| Passage for review |
___
Background: Few studies have explored the relationship between major mental health disorders and metabolic syndrome (MetS), although both have been linked to cardiovascular disease. The present study examined the cross-sectional associations of major depressive disorder (MDD) and generalized anxiety disorder (GAD) with MetS in a large study of male US veterans.
Methods: The analyses were cross-sectional. Participants (n = 4256) were drawn from the Vietnam Experience Study. From military service files, telephone interviews, and a medical examination, occupational, socio-demographic, and health data were collected. One-year prevalence of MDD and GAD was determined with DSM-III criteria. Metabolic syndrome was ascertained from data on: body mass index, fasting blood glucose or a diagnosis of diabetes, blood pressure, high-density lipoprotein cholesterol, and triglyceride levels.
___
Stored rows
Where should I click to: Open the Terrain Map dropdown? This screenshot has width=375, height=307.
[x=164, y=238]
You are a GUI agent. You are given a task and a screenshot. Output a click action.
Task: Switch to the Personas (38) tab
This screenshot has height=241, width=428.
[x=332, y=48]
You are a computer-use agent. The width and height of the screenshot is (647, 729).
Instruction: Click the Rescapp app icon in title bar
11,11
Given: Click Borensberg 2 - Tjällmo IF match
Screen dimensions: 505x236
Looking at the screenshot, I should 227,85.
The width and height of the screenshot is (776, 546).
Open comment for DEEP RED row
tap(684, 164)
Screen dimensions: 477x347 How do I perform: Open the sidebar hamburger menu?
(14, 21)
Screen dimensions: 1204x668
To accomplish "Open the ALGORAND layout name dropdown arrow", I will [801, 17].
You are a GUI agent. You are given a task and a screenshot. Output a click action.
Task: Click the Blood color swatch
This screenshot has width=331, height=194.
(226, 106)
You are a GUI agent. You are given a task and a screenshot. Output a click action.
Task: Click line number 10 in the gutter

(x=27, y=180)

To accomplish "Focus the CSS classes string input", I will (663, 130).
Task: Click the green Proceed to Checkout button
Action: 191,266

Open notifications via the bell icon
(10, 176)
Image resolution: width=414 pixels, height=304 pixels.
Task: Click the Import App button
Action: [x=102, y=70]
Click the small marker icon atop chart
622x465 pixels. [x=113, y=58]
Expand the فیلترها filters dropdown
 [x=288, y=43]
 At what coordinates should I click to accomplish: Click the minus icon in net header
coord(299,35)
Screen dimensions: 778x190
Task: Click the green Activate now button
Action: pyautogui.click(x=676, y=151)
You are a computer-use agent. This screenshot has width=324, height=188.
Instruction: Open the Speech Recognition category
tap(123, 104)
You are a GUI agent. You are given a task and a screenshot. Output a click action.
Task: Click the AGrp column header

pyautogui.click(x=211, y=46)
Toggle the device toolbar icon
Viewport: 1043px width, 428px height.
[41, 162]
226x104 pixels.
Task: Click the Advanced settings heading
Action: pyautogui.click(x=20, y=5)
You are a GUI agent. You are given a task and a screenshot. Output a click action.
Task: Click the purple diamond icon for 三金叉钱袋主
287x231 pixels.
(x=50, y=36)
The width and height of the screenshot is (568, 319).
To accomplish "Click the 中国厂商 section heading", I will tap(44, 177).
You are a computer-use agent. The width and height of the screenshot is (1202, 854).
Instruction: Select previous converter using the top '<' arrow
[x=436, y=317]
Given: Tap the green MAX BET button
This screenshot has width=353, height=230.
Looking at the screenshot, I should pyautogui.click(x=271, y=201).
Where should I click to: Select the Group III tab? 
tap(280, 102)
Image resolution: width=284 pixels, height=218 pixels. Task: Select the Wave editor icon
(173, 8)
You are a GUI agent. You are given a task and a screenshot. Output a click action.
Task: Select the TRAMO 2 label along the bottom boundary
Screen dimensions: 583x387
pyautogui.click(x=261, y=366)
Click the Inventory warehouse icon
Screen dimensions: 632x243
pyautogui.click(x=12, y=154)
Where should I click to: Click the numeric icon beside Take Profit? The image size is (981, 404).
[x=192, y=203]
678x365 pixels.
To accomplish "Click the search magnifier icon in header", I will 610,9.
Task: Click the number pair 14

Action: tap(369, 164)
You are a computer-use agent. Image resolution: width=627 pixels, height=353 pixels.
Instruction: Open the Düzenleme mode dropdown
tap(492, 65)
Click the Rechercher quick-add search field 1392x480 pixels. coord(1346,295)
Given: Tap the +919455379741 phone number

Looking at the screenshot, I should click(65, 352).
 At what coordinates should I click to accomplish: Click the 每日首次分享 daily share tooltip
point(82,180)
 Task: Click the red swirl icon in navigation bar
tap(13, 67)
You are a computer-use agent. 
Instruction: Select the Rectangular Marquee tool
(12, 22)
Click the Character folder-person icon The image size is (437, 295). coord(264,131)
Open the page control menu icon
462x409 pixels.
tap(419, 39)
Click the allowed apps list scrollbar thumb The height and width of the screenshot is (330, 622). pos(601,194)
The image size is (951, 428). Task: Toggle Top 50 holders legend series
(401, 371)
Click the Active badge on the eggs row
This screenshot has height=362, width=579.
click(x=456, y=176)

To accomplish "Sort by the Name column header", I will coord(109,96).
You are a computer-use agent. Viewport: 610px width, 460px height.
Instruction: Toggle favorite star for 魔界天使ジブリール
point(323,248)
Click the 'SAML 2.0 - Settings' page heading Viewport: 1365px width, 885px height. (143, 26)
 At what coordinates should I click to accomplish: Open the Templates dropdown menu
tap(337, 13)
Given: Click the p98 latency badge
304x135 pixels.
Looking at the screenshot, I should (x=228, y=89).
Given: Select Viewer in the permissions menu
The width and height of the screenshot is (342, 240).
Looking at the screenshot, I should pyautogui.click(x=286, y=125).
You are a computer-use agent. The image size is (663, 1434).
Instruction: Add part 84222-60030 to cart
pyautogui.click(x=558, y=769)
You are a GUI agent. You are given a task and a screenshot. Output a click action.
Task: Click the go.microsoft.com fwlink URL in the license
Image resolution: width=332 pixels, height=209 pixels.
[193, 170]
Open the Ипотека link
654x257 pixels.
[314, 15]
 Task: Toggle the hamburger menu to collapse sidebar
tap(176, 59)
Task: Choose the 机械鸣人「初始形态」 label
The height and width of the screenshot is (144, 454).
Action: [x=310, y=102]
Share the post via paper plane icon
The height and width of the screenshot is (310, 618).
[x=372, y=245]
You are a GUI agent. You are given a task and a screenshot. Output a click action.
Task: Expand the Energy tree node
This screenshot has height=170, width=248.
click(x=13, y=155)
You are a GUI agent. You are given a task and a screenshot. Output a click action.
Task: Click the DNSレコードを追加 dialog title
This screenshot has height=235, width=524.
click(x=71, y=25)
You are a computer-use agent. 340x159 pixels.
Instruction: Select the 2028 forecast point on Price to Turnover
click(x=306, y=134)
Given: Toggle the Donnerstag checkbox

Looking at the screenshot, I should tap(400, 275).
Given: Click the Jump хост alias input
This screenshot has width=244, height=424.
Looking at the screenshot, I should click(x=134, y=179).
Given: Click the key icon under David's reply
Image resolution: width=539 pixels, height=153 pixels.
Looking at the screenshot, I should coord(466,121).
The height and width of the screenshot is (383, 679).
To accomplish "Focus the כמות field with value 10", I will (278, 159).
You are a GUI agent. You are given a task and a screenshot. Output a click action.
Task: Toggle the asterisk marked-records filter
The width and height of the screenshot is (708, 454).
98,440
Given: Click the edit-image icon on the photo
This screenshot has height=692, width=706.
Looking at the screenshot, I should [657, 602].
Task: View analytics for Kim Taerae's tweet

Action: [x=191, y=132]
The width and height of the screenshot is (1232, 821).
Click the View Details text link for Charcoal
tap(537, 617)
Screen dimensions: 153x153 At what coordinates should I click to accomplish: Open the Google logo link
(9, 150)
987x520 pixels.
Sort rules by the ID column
___
| Questions on the material |
1. Summarize the abstract on depression, anxiety, and metabolic syndrome in two sentences.
2. Write the next part of the abstract on depression, anxiety, and metabolic syndrome, picking up after its final sentence.
The rows have no connection to the abstract on depression, anxiety, and metabolic syndrome.

| Answers to this exercise |
1. Because few studies have explored how major mental health disorders relate to metabolic syndrome, this study examined the cross-sectional associations of major depressive disorder and generalized anxiety disorder with metabolic syndrome in 4,256 male US veterans from the Vietnam Experience Study. Data came from military service files, telephone interviews, and a medical examination, with one-year prevalence of both disorders determined by DSM-III criteria and metabolic syndrome ascertained from body mass index, fasting blood glucose or a diabetes diagnosis, blood pressure, high-density lipoprotein cholesterol, and triglyceride levels.

2.
Results: In models that adjusted for age (p = .01) and additionally for place of service, ethnicity, marital status, smoking, alcohol consumption, IQ at enlistment, household income in midlife, and education grade achieved (p = .02), GAD was positively associated with MetS. Major depressive disorder was not related to MetS.
Conclusions: Depression has very much been the focal condition for studies on mental health and physical health outcomes. The current data suggest that future research should perhaps pay equal attention to GAD.